Дворцы ещё не вытесняли стандартные рабочие пятиэтажки и девятиэтажки. Еще не лезли дуром в районные, городские и областные советы малиновые пиджаки. Ещё по инерции солью земли называли человека труда, рабочего человека. Но на пороге вырастала уже другая фигура, требующая признания и внимания к себе.

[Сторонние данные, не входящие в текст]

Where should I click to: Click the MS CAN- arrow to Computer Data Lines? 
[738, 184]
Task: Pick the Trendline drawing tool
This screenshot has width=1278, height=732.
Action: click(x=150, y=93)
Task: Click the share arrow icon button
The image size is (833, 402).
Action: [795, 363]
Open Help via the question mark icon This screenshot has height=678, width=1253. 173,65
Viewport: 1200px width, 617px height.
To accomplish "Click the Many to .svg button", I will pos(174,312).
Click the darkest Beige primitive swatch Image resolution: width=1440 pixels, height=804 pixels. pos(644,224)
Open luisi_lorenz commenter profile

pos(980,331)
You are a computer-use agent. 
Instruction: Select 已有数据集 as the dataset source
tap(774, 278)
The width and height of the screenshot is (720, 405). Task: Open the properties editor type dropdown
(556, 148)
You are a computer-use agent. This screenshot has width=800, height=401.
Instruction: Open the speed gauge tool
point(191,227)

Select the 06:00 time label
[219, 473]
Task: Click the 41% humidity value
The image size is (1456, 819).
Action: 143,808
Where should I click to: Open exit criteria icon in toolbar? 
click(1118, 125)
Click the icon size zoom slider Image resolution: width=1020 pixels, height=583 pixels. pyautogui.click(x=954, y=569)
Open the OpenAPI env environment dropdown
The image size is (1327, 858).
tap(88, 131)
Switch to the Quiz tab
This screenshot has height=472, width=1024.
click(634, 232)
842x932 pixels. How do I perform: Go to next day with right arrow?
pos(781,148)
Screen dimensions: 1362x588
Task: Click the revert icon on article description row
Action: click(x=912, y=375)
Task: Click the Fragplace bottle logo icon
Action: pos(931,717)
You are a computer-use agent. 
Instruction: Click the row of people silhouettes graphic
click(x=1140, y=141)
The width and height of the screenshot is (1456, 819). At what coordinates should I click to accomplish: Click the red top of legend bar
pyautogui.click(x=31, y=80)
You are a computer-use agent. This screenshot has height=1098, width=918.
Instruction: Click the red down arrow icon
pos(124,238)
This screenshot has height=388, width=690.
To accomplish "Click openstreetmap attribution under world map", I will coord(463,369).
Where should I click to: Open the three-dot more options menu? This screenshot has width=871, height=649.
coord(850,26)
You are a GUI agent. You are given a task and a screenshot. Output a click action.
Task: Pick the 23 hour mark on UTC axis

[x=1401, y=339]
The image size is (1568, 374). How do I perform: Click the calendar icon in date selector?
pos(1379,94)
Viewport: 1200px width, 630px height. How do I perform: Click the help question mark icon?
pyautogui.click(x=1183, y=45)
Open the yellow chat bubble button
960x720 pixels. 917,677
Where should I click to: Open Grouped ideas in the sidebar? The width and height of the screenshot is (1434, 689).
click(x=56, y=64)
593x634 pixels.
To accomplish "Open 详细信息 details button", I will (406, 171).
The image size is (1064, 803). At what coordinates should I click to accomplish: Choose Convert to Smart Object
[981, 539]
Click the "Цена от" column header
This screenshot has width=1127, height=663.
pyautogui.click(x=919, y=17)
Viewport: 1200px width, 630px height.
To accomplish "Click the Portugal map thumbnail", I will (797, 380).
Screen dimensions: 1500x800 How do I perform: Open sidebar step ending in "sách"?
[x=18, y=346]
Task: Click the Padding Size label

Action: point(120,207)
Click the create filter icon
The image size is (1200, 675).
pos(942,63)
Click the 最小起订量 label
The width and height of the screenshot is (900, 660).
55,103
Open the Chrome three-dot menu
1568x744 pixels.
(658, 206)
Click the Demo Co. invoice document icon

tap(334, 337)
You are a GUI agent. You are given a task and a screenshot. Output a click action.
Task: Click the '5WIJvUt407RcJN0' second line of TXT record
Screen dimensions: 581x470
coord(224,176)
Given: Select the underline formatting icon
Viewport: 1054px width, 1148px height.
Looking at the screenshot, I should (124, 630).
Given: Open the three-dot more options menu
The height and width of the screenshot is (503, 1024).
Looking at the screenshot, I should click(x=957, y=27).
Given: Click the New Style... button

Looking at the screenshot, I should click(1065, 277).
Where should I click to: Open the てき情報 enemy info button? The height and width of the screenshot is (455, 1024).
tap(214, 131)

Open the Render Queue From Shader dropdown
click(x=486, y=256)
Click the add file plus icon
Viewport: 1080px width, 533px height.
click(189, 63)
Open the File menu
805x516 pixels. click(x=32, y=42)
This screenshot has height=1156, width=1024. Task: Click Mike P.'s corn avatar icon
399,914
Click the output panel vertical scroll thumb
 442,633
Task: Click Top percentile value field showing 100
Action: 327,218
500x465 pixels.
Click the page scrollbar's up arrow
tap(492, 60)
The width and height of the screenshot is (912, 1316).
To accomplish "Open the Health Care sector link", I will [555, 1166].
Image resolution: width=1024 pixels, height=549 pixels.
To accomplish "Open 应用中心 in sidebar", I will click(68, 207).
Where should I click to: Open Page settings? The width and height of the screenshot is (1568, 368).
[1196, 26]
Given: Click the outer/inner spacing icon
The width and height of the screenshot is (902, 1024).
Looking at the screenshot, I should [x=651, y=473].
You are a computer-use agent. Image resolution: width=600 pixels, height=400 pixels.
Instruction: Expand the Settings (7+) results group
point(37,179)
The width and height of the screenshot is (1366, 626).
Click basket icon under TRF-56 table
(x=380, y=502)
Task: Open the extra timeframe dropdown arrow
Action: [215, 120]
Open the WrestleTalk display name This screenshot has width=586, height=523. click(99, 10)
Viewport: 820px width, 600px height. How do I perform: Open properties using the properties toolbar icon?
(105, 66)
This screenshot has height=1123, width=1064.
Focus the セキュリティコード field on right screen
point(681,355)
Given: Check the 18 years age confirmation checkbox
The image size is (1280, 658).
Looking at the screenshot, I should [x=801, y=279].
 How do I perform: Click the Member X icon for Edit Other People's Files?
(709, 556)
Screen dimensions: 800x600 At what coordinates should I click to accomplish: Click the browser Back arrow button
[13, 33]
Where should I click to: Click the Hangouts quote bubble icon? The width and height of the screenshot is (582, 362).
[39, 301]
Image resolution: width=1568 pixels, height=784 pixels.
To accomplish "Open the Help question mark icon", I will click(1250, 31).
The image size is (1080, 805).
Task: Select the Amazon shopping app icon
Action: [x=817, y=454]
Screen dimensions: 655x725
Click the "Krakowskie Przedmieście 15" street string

Не знаю, как это меня надоумило, но я решил взять интервью у главного режиссера Куйбышевского академического театра драмы имени Горького Петра Львовича Монастырского как раз на эту тему: образ человека труда на сцене театра. Мы расположились в его кабинете, я достал блокнот. Но нас все время отвлекали заглядывающие в дверь работники театра. Выдержанного любезного Петра Львовича не смогла вывести из себя и молодая красивая актриса, которая, не обращая внимания на чужого человека, пригласила главрежа на субботний ужин, где будет подана фаршированная щука по-еврейски.
Когда закрылась дверь, Петр Львович засмеялся: «Они думают, раз я еврей, значит обожаю фаршированную щуку, а её на дух не переношу».
Понимая, что в этой театральной кутерьме нас не оставят в покое, мы вышли из здания и обосновались на лавочке в пушкинском сквере напротив знаменитого памятника Чапаеву.
— Вы видите, кто изображен, кроме Чапаева, в этой скульптурной группе? — спросил Петр Львович, — Поясняю. Сам Василий Иванович, крестьянин-партизан, солдат, матрос с пулеметом, женщина с винтовкой и татарин как символ многонациональности России. Это квинтэссенция общества периода гражданской войны. И все они — изначально люди труда.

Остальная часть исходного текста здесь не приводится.